### WHAT TO WORK ON:
Please repeat exactly the lines below from the one containing "Task: Click the RE 3733 product entry" down to the one containing "Open the local", both included, and nothing else.

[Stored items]
********************

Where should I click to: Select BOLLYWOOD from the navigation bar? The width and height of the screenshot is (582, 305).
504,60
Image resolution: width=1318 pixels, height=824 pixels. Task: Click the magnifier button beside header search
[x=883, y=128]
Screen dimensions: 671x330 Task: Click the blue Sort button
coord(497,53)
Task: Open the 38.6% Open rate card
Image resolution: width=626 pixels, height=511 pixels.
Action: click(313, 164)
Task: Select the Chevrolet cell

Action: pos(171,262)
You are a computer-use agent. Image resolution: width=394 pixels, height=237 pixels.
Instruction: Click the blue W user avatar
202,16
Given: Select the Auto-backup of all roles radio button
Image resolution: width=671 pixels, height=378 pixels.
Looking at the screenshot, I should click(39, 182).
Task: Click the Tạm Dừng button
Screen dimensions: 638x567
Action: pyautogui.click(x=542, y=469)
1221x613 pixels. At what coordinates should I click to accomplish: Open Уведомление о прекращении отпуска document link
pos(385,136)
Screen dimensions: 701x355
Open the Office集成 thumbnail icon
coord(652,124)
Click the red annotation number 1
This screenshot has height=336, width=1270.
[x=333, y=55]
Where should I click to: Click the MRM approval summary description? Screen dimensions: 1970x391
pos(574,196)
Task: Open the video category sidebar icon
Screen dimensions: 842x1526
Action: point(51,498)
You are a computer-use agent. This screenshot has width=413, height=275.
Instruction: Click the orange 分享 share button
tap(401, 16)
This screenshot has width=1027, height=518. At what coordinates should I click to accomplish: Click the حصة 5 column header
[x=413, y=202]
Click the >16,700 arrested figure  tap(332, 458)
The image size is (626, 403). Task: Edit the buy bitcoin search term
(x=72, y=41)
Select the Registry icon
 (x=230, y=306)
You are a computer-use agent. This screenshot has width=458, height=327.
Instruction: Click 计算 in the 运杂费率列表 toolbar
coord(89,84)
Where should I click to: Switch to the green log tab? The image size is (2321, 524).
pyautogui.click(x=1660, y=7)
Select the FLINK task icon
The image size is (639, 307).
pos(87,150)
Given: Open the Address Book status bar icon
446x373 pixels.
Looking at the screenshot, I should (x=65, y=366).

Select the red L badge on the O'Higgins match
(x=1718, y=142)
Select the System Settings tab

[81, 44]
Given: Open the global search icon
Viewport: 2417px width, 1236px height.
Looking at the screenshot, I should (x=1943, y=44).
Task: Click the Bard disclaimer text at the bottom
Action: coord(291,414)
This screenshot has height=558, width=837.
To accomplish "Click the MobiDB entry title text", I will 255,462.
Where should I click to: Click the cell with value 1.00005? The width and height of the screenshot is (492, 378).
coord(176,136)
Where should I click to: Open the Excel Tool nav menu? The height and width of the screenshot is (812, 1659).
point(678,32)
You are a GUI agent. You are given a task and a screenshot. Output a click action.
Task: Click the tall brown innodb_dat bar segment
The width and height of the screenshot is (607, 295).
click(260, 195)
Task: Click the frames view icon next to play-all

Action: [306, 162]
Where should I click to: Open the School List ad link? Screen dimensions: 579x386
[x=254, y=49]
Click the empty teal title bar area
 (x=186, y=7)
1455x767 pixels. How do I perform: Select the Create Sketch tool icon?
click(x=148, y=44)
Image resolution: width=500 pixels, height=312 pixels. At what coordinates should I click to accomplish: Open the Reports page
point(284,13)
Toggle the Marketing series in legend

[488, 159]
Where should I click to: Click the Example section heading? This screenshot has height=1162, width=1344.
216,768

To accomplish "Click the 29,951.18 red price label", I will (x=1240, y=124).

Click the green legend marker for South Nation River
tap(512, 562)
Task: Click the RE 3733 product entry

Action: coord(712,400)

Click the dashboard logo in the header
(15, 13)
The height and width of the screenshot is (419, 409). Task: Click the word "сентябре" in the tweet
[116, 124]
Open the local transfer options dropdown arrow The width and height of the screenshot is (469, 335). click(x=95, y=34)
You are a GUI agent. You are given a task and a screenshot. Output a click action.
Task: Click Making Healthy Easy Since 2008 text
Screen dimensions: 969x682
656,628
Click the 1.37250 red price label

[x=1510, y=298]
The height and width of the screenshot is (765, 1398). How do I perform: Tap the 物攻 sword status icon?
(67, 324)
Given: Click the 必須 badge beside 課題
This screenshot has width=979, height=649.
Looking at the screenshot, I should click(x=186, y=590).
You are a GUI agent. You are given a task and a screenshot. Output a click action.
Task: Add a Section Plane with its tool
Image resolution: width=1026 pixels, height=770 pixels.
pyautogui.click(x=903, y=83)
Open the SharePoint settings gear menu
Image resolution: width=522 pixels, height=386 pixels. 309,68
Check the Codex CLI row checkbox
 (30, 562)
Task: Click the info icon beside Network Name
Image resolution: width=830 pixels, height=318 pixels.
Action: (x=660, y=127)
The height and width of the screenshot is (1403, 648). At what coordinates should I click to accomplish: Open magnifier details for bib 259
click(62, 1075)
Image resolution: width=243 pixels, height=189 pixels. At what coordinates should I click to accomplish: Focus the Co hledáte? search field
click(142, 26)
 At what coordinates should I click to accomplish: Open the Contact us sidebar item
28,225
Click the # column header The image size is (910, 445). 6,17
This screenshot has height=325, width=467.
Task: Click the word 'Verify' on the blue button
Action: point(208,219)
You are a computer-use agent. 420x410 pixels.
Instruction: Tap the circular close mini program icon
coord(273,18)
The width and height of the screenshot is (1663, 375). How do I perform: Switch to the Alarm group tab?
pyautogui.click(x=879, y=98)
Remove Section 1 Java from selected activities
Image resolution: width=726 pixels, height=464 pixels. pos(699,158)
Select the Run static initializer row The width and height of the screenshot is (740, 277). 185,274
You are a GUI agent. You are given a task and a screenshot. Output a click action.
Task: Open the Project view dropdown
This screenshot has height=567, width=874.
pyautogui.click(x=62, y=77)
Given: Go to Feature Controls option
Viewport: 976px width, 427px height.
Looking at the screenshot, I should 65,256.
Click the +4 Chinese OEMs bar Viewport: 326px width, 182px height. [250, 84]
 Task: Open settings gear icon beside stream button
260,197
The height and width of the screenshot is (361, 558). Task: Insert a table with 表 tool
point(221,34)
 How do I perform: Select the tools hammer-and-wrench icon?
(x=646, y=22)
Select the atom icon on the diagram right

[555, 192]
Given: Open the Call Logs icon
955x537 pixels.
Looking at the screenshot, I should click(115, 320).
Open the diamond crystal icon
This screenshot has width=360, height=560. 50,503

********************

### SOLUTION TO THIS TASK:
Task: Click the RE 3733 product entry

Action: coord(712,400)

Click the dashboard logo in the header
(15, 13)
The height and width of the screenshot is (419, 409). Task: Click the word "сентябре" in the tweet
[116, 124]
Open the local transfer options dropdown arrow The width and height of the screenshot is (469, 335). click(x=95, y=34)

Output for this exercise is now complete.